Изменить размер шрифта - +

– Ты ушла без всякой цели?

– Не совсем. Я ушла, чтобы совершить громкий подвиг. Это, по нашим законам, позволит мне получить половину всего наследства. У меня будет собственный звездолет, плавающий замок, четыреста четыре списка древней поэзии…

Ресту-Влайя пустилась в обстоятельное перечисление. Семейство у нее получалось небедное.

«Где активант?!!»

– …и даже экипаж для праздничного выезда в День Кометы!

– Надо понимать, твоим громким подвигом стал я?

– Да. Я знала, где идут настоящие бои, и пошла туда. Я обнаружила на дороге засаду наших правительственных войск.

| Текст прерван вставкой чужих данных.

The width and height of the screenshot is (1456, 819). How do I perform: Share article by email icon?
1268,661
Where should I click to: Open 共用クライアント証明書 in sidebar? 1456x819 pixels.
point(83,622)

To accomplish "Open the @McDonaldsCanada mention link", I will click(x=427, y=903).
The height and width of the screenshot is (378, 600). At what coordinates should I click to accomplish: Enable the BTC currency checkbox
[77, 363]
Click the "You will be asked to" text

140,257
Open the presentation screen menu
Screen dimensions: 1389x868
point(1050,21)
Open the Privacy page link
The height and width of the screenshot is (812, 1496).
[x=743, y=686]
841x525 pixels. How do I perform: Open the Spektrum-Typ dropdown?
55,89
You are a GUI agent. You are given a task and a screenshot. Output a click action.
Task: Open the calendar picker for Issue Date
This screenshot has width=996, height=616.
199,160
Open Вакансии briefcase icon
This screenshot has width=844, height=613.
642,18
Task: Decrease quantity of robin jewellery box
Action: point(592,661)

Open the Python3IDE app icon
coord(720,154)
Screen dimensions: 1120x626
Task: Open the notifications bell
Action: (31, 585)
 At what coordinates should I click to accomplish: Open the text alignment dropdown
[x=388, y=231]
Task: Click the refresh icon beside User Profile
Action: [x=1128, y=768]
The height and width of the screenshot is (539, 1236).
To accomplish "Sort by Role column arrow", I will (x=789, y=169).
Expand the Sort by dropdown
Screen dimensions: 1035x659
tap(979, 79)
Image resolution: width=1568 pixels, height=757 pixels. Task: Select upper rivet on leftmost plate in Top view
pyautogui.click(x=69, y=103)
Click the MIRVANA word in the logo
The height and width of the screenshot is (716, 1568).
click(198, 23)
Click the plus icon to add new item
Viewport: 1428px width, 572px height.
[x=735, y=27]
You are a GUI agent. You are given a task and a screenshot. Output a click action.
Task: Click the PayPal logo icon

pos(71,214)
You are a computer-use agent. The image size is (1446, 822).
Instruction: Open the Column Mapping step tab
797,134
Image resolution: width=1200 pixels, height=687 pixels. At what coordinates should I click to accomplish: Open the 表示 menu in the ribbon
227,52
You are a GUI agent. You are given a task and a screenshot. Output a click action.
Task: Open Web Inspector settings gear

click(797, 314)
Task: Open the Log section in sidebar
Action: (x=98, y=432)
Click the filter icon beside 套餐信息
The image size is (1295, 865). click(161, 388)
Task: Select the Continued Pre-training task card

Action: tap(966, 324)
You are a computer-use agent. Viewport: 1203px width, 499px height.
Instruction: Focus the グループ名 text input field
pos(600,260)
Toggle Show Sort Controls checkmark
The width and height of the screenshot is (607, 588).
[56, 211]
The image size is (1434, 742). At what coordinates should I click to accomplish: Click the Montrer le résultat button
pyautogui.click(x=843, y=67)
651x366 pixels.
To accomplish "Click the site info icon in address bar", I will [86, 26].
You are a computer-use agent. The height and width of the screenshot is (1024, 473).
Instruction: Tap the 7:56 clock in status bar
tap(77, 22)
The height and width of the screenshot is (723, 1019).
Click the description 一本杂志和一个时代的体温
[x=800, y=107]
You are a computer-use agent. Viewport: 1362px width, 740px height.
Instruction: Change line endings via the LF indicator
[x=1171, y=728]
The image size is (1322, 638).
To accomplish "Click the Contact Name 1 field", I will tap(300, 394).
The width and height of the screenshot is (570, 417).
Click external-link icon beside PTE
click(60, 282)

Я подумала, раз они кого-то поджидают, этот кто-то скоро появится. Я отошла подальше, выпустила наблюдательный бот и затаилась. Потом появились шаровики. Я подозвала их и направила к дороге. Тут прилетели вы, раскрыли засаду, обстреляли ее и почти сразу всех наших солдат перебили. Потом вы повели себя странно и выпрыгнули из машин. Но когда начали рваться наши снаряды, я поняла, что вас обстреливают издалека, выпустила шаровики и сама побежала к вам.

– Все наши погибли?

– Почти все были убиты на месте во время обстрела. Еще троих уничтожила я при помощи шаровиков и лучевого пистолета, – без колебаний призналась Ресту-Влайя. – Ты не обижаешься на мои слова?

Я, как и большинство профессиональных военных, к подобным вещам нечувствителен. Тем более что меня интересовали сейчас обстоятельства не морального, а практического свойства.

– Нет. Итак, погибли все? Кроме меня?

– Мне трудно ответить на твой вопрос. Когда я уносила тебя в лес, все ваши лежали без движения. Скафандры на них были прожжены или разорваны осколками.

– Ты не заметила ничего странного?

– Какого рода странное я должна была заметить?

– Кто-нибудь из наших солдат горел? С ног до головы? То есть… было такое впечатление, что он окисляется с бурным выделением тепловой энергии?

– Я знаю, что такое горение. Но свободное горение в этой атмосфере затруднено, – наставительно сказала Ресту-Влайя.

– Вот именно! Никто не горел так, будто со стороны специально нагнетали кислород?

Я пытался выяснить, не была ли Ресту-Влайя свидетельницей катализации активанта.

– Нет. А почему ты спрашиваешь?

– Мне важно знать, как умерли мои люди, – обтекаемо ответил я.

– А потом ты будешь плакать? – поинтересовалась Ресту-Влайя. Похоже, она расценила мое подозрительное любопытство как проявление чувствительности.

– Может быть.

«Неужели я ошибся насчет активанта? Может, я видел всего лишь неизвестное нам ручное животное тойлангов?»

– Твоя еда готова. Что будешь делать первым: есть или плакать?

Я не сдержал улыбки.

– Пожалуй, сперва поем.

Поглощать пищу пришлось не самым изящным образом. Я откидывал забрало и быстро запихивал себе в рот шоколадку, галету или большой кусок бастурмы. После чего немедленно восстанавливал герметизацию и ожесточенно жевал, поражаясь, как все-таки громко у меня хрустит за ушами.

Это повторно вернуло меня к воспоминаниям о детстве. Архиполезные рисовые хлопья я поглощал именно так: набив рот до отказа, на несколько минут впадал в жевательные медитации. Что, разумеется, моими родителями не поощрялось. А бабушка попустительствовала: Искандерчик не торгуется по поводу каждой ложки – и на том спасибо.

Ресту-Влайя тоже питалась. Нахимичив в синтезаторе длинных фиолетовых палочек, она грызла их, как кролик: быстро-быстро щелкала челюстями, проталкивая палочки в пасть экономными, точными движениями.

– Хорошо, что меня родственники сейчас не видят, – заметила она.